Did you ever wonder what your grandparents’ life was like in their Dutch childhood but grandma intimidates you and your phone doesn’t have a Ouija board anyway? If that’s the case, then the “Open Air Museum” in Arnhem (Netherlands) is for you!
The museum presents the life of commoners like us in the last hundred years, but with a twist: rather than recreating what a home would look like, they simply relocated several houses from different time periods to a single place and called it a day. 17th-century farm? There is one (several, actually). Fisherman’s house? Windmill? Rich house? Poor house? Very poor house? There’s at least one of each. If you want to see history come to life, this open-air museum has you covered.
The museum is organised in several areas, each organised around a common theme. Some of them are …
- … the small farms, with plenty of live animals for city people like us to learn what a pig looks like.
- … the city centre, where it took us embarrassingly long to figure out whether a Chinese restaurant was real or not (it wasn’t).

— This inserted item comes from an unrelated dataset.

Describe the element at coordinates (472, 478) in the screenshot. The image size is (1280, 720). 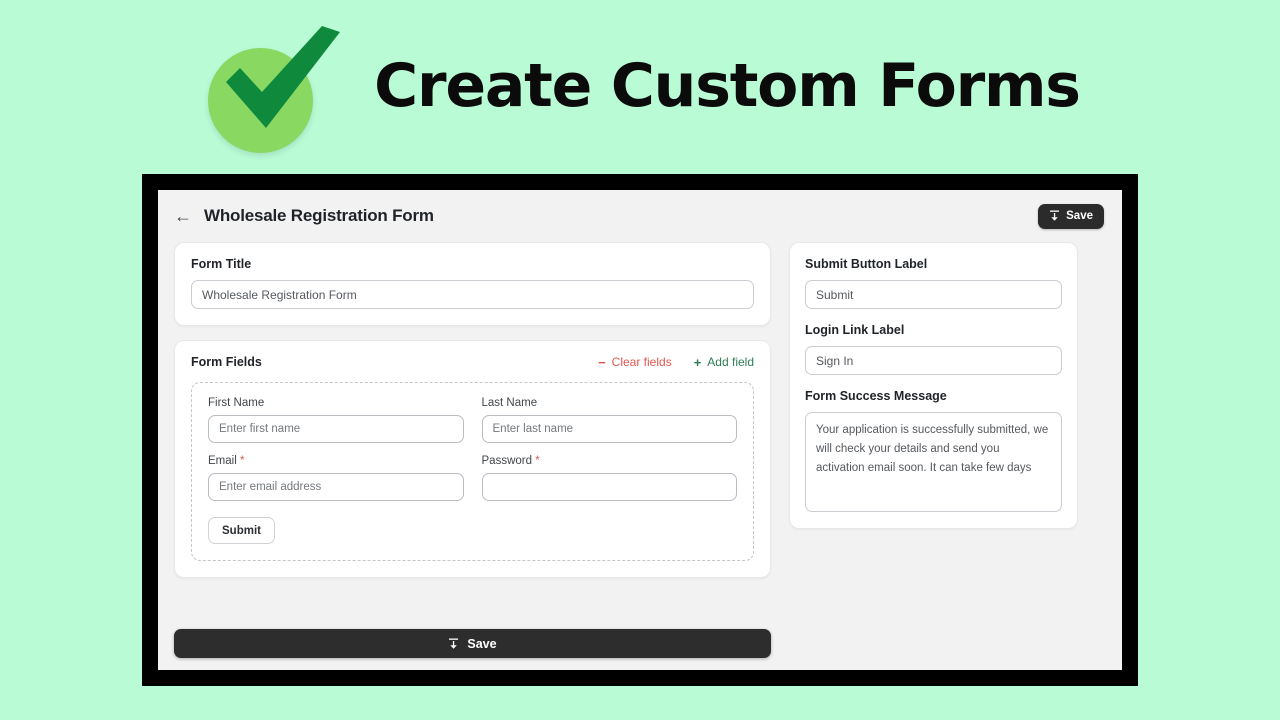
I see `field-row: Email * Enter email address Password *` at that location.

- … the public buildings, including a hospital that looks and smells like the real thing and a motorcycle nun wearing a leather jacket.
- … the “normal” neighbourhood, with houses that look not too far from our own childhoods (except for the fake dead baby on display)

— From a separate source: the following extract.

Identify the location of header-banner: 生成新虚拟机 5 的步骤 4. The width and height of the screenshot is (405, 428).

- … the industrial areas, one with very big barns and cheese factories and another one with trains, weaving, industrial clothes washing and a blacksmith.
The entrance price to the museum is a bit expensive, but at least we learned a lot: how steam-powered factories worked, how to make oil when all you have is a donkey and industrial-size machinery, that people used to sleep in closets, and that you are no longer allowed to make a pile of dirt, put a broken door, and call it a house. And the bakery is very good!